The benefits of incorporating VR/AR tech into educational experiences include better, more immediate engagement and the opportunity for learners to "feel" the experiences and better remember and express what they learned. A student can experience what was not possible to experience before and become better prepared for when such experiences occur in the real world.

The basic functionality of VR in education is to bring learning to life via a virtual environment. The more a learner is able to participate in life-like engagement, the easier it is to personally feel a connection to the subject material, making it easier for application and retention of the subject matter.

The most popular trends in VR learning include enterprise and education. In enterprise, Walmart is using VR to help train its employees on topics like management and customer service. Soon, all 200 of the company's U.S. training centers will use VR instruction to educate the estimated 150,000 employees going through the program annually.

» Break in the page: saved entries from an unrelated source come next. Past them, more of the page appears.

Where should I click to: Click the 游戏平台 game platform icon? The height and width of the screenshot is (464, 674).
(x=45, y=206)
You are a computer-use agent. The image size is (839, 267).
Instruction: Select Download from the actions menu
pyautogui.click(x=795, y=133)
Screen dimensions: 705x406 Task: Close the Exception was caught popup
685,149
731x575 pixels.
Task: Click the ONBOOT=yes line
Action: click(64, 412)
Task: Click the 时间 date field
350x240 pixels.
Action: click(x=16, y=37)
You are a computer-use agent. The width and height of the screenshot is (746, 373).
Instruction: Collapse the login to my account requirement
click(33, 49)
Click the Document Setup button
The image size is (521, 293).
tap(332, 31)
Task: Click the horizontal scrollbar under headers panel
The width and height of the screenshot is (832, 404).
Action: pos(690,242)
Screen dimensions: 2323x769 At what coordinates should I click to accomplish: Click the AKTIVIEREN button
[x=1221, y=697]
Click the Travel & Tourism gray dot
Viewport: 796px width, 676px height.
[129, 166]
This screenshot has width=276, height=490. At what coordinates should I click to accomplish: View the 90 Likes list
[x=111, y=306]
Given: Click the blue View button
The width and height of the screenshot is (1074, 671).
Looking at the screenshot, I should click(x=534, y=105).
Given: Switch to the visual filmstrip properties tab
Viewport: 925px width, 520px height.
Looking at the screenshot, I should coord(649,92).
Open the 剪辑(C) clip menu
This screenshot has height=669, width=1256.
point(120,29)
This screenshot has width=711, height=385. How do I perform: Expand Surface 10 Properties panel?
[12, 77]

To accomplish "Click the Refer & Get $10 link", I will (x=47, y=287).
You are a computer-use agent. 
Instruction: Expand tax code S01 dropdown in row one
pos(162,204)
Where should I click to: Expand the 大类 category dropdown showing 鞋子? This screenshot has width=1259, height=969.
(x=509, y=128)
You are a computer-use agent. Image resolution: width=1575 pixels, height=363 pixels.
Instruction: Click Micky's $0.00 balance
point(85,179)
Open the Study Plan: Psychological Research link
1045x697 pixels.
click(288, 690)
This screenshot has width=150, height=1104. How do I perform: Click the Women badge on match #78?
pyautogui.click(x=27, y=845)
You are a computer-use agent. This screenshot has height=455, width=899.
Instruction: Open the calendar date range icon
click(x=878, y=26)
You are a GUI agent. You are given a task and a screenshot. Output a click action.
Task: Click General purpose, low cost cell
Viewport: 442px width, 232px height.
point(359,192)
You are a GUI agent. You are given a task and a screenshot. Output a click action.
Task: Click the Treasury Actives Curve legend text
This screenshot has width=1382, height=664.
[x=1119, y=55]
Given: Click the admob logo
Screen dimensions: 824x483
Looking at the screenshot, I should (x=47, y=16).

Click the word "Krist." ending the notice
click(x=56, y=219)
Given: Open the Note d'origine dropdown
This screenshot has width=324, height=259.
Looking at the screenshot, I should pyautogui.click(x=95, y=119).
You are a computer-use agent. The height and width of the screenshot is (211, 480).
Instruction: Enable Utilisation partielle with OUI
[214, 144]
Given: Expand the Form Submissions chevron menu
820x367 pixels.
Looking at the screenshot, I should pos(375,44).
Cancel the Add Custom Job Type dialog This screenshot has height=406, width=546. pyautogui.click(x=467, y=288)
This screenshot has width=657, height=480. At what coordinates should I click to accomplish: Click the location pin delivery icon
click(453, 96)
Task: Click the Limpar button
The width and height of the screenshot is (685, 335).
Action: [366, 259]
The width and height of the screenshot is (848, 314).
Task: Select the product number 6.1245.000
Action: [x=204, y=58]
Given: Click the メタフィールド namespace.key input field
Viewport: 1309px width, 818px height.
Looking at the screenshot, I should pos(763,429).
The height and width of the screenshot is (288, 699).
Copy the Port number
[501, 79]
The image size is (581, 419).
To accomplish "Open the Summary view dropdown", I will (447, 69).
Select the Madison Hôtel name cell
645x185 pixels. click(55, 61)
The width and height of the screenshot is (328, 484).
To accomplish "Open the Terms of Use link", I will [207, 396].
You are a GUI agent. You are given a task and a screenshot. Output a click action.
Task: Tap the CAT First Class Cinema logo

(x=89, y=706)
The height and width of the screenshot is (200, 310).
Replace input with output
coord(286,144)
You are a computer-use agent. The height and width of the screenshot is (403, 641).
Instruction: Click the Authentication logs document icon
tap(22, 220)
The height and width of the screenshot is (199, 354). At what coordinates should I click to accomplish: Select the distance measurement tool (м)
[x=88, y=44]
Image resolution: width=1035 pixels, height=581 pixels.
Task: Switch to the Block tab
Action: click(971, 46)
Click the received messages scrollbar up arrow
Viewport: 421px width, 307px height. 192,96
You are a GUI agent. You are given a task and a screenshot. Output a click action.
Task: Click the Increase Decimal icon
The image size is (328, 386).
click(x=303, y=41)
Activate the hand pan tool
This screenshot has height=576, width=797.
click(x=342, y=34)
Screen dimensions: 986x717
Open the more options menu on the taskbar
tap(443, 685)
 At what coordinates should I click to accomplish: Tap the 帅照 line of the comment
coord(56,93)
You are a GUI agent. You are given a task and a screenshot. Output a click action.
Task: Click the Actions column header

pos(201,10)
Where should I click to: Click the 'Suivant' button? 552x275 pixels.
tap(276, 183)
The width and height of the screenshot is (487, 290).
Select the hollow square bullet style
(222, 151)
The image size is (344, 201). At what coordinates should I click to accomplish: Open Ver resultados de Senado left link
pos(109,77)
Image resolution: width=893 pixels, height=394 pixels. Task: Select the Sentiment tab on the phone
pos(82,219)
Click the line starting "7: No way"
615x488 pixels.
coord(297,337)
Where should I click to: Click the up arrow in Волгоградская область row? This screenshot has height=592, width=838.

In education, there's Star Chart, an iOS and Android app with over 20 million users that brings the universe a little closer. Users learn about astronomy by pointing their phones to the sky at night and utilize other features to learn about planets and space discovery.

It’s important to pay attention to this trend and adopt VR solutions in your organization to educate employees in new and better ways and teach students with more engaging and effective tools. However, like many new technologies before it, awareness is the first barrier to entry followed by cost and content.

Many are still not aware of VR training solutions that are proving to be effective. At The VR/AR Association we are doing our part to promote the industry and help organizations locate the best VR solutions for their use case. Meanwhile, quality VR headsets come at around $399 (already down from $599 ore more just a few months ago). Cost is steadily declining our research points to $199 being the sweet spot price point for “mass adoption.” Finally, better content — specific for each use case — is needed and is being created for enterprise use cases and educational curriculums.

In 2018 we will see the costs decrease, better content emerge and more awareness spread, which will propel the VR/AR education market to high growth.

Ultimately, VR in education will revolutionize not only how people learn but how they interact with real-world applications of what they have been taught. Imagine medical students performing an operation or geography students really seeing where and what Kathmandu is. The world just opens up to a rich abundance of possibilities.